There are a few disturbing actions by businesses when it comes to CSR:

  1. Purporting to support a cause without involving the primary stakeholders: More and more many businesses are adapting labels and logos of “good causes” for a day, then take hundreds of photos and share on all social platforms pretending to be engaged, but are unable to explain their exact engagement with the cause.This happens when they fail to engage with primary stakeholders and interest groups therefore lack understanding and knowledge on how to effectively support the cause. Sometimes its deliberate to gain social capital. When  a business takes advantage of a good cause like breast cancer awareness month, or world diabetes day, or world elephant day and earth day, to attract attention of clients without having any tangible plan for the cause, this is unethicl and amounts to CSR fraud.
  2. Lack of public disclosure on what company has committed to specific CSR: Like the name clearly states, CSR is a “public-good” action. It is therefore expected that whoever engages in it will willingly disclose their investment on ‘public good”.Best practice would be to disclose the expected investment in advance and then corroborate the budget with actual investment in public reports. Few businesses are able to disclose their CSR investments before or after an intervention.  This failure to disclose is unethical and  amounts to CSR fraud
  3. Mixing funds from CSR Campaigns with business funds: Travellers philanthropy is one of the most abused concepts in tourism. Tourism businesses raise funds from philanthropic travellers for “public good” projects without having separate systems to manage the funds. These businesses end up using some of the funds to support their commercial operations. This co-mingling of funds results in CSR fraud
  4. Producing non-specific CSR Reports: Some businesses do not document their CSR activities, especially the financial aspects, systematically. Lack of proper documentation means they cannot produce effective financial and narrative reports. These kind of reports are prevents interest groups and stakeholders from asking questions. The businesses is the ultimate winner.
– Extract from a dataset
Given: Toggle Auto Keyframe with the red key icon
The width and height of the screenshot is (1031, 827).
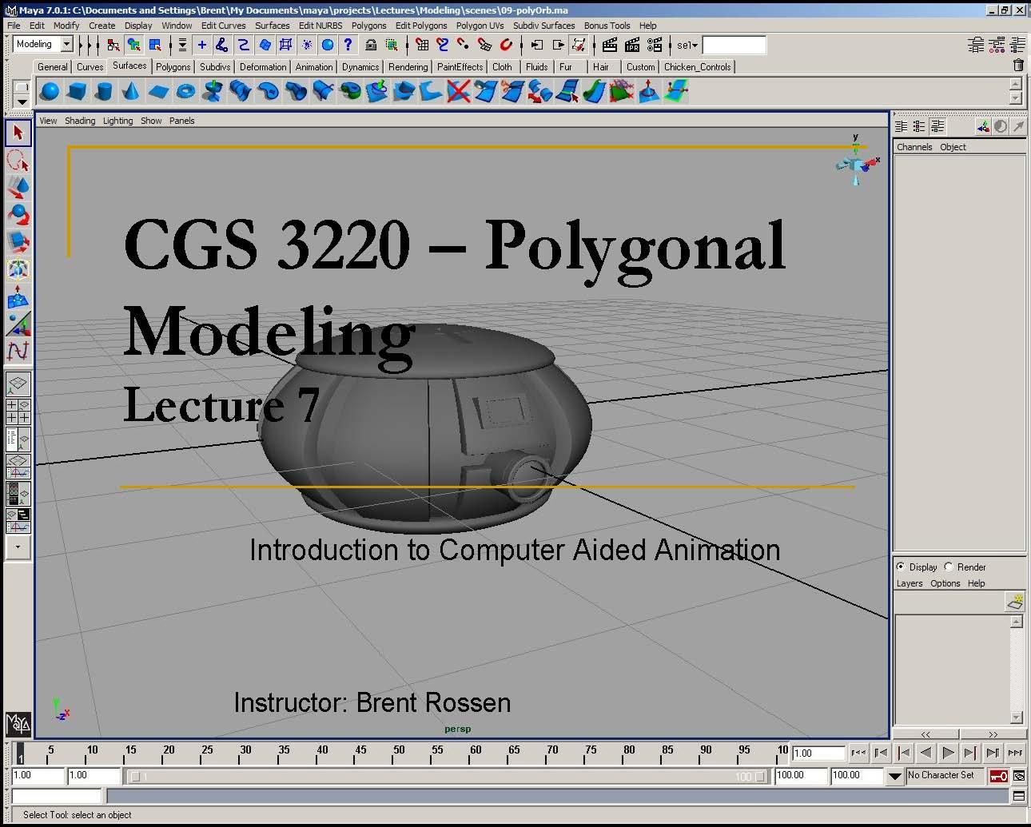Looking at the screenshot, I should click(999, 776).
Suffice to say that the CSR fraud in tourism is perpetuated by awards and certification schemes that lack capacity and resources to verify claims made by businesses in award and certification application forms. Awards are behaving like  cheer-leaders who encourage the players to win but have no details on the rules of the game.

Change will be achieved through education and learning. Until then, green washing continues, preventing tourism from making an impact in the sustainable development arena.